The Dubai Shopping Festival enticed visitors who had planned to holiday in Egypt.
The Dubai Shopping Festival enticed visitors who had planned to holiday in Egypt.

Dubai festival judged a success



The unrest in the Mena region has added to the success of the Dubai Shopping Festival this year, retailers say.

Shops and hotels say they are pleased with the month-long festival, which finished yesterday and brought in more visitors from India and Saudi Arabia than usual.

Many visitors from Saudi Arabia and elsewhere in the Gulf came to the emirate instead of Egypt, which is a popular holiday destination for the region.

"The regional unrest in some of the countries obviously had an effect on the tourist inflow to Dubai," said a spokesman for Dubai Events and Promotions Establishment.

Ashish Panjabi, the chief operating officer at Jacky's Electronics, said: "Egypt being closed definitely helped us. We saw that on the street. We saw a lot of Saudis. We did definitely see the traffic here."

Many Indian visitors took advantage of cheap package deals to the emirate.

"What we saw as the biggest increase was the number of Indian tourists who came in this year," Mr Panjabi said. "The packages that you were getting in India were just phenomenal.

"For as low as 18,000 rupees (Dh1,465), 20,000 rupees, you were getting three nights stay in a hotel, the air tickets, a desert safari.

"Indian tourists tend to carry a lot of LCD TVs back with them. We did see our television sales go through the roof this year as compared to previous years."

On its website, the Indian carrier Jet Airways said it was offering Dubai Shopping Festival packages starting at 15,385 rupees a person for a three-night stay.

Some hotels were overbooked in the past couple of weeks and shopping centres had an increase of between 10 and 25 per cent in visitors and sales, the Dubai Events and Promotions Establishment said.

A spokesman for the organisation added these figures were based on various reports from malls, including comparisons with last year and the previous month. The promotions agency said that the festival received more than 3 million visitors, with almost Dh10 billion (US$2.72bn) in expenditure.

A school holiday in Saudi Arabia, which coincided with the event, helped boost the numbers of visitors from the kingdom.

Retail sales at the 2009 Dubai Shopping Festival fell 2 per cent from the previous year despite new malls and about 2,000 participating shops. Figures for last year's festival have yet to be released but the agency said it "was also around those figures".

This year it is a different story and a number of hotels have enjoyed 100 per cent ocupancy this month on certain days.

"Our city occupancy has gone up year-on-year by a minimum of 10 per cent," said Naeem Darkazally, the vice president of sales and revenue at Rotana, which has 13 hotels in Dubai.

"The shopping festival this year, as every year, has a very positive impact on mainly the GCC market. We have also seen a diversion of GCC residents who were booked to go to Egypt and switched to come to Dubai instead because of the unfortunate circumstances in Egypt."
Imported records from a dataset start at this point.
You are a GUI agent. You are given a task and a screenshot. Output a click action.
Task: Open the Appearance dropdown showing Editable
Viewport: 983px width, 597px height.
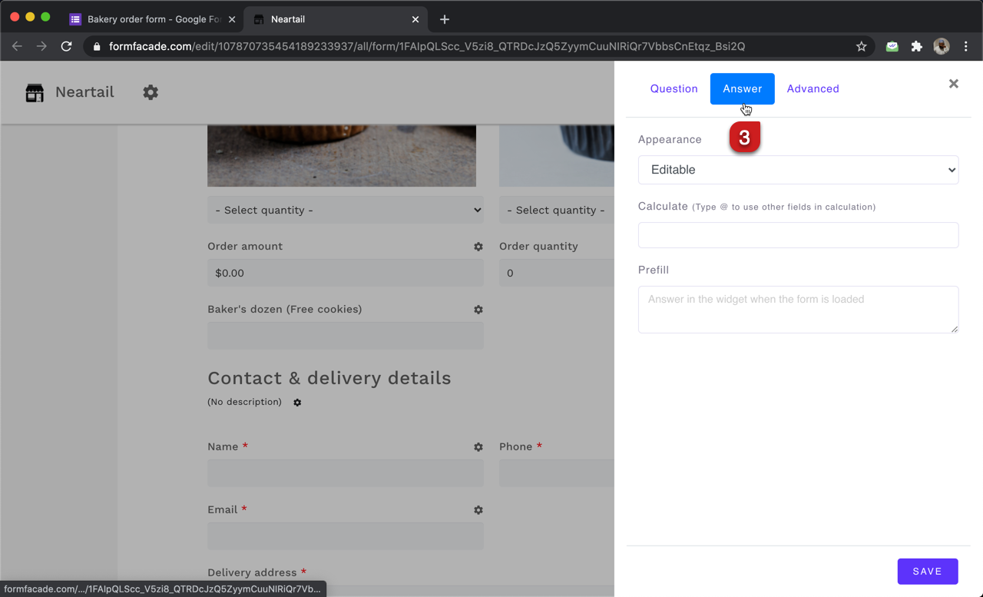[798, 170]
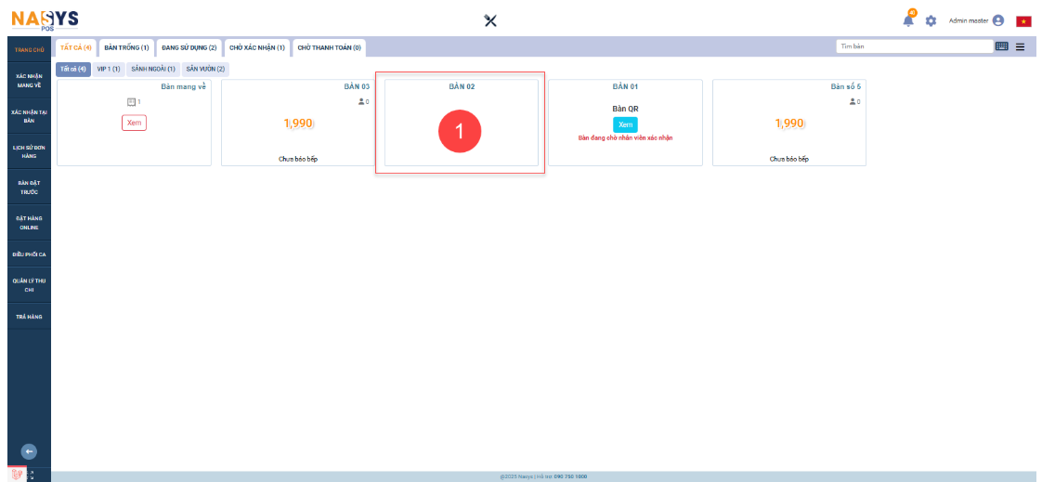
Task: Switch to BÀN TRỐNG (1) tab
Action: point(127,47)
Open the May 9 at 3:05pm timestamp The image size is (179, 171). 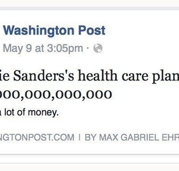click(43, 49)
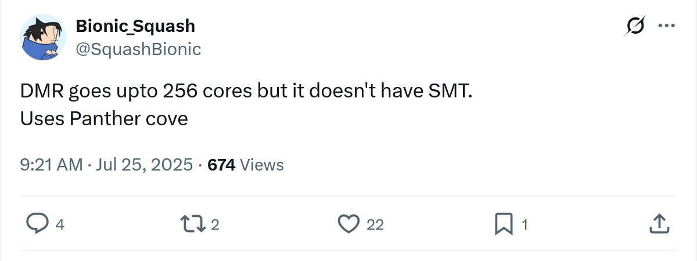Click the share upload arrow icon
This screenshot has height=261, width=697.
coord(657,224)
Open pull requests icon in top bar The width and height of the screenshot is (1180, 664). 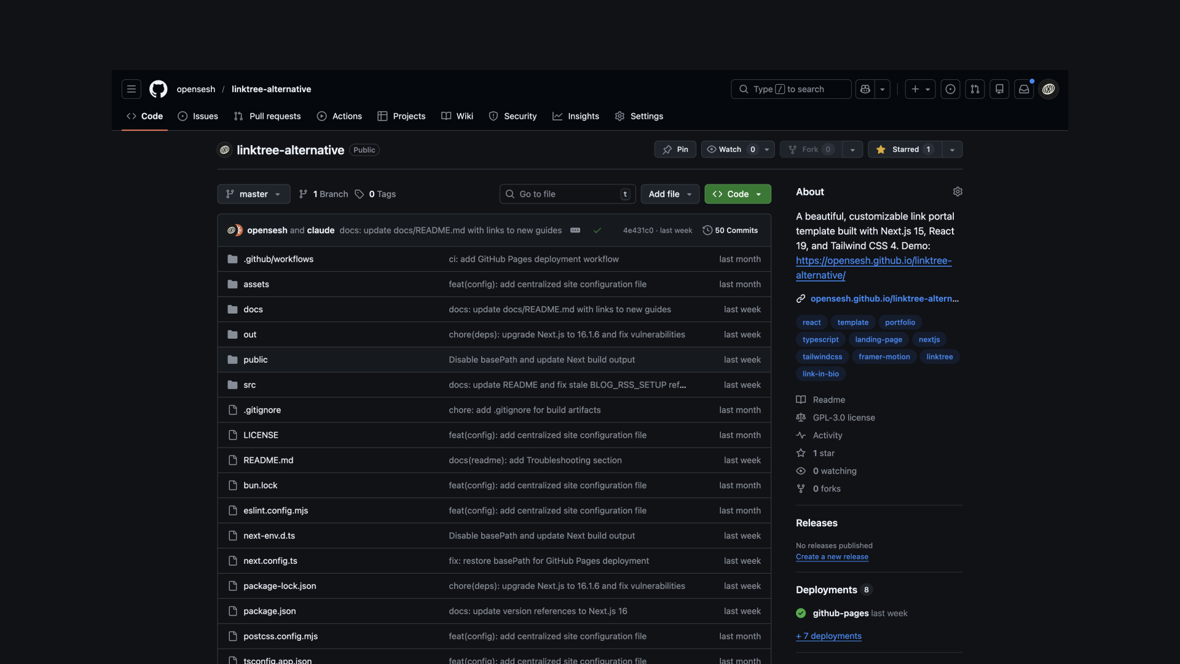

Syed Zulfiqar Mehdi, the director of sales and marketing at the Samaya Hotel in Deira, Dubai, said: "It was a successful festival this year compared to last year. Dubai is not expensive like before.

"We saw an increase in GCC tourists. A lot of Indian people came to Dubai because it's better value for money. More options are available for every type of customer."

The fact that Chinese New Year took place during the festival meant there was also an influx of Chinese visitors into Dubai. A number of these tourists cancelled plans to travel to Egypt and remained in Dubai for longer, Mr Mehdi said.

He added the hotel was running at full occupancy on a number of days because of factors including the shopping festival, regional instability, elsewhere, conferences and events in the emirate, and the weather. But an increase in visitor numbers did not necessarily translate into sharp increases in profit in the electronics sector.

"We have seen a huge price drops in one year as well," said Mr Panjabi. "The quantities definitely are up in terms of unit sales, but we've also seen a price drop in some categories of 30 to 35 per cent in the last year.

"Having said that we've managed to exceed our sales over last year by a couple of percentage points."

Mr Panjabi said sales of electronic items including tablet devices and smartphones had done particularly well this year.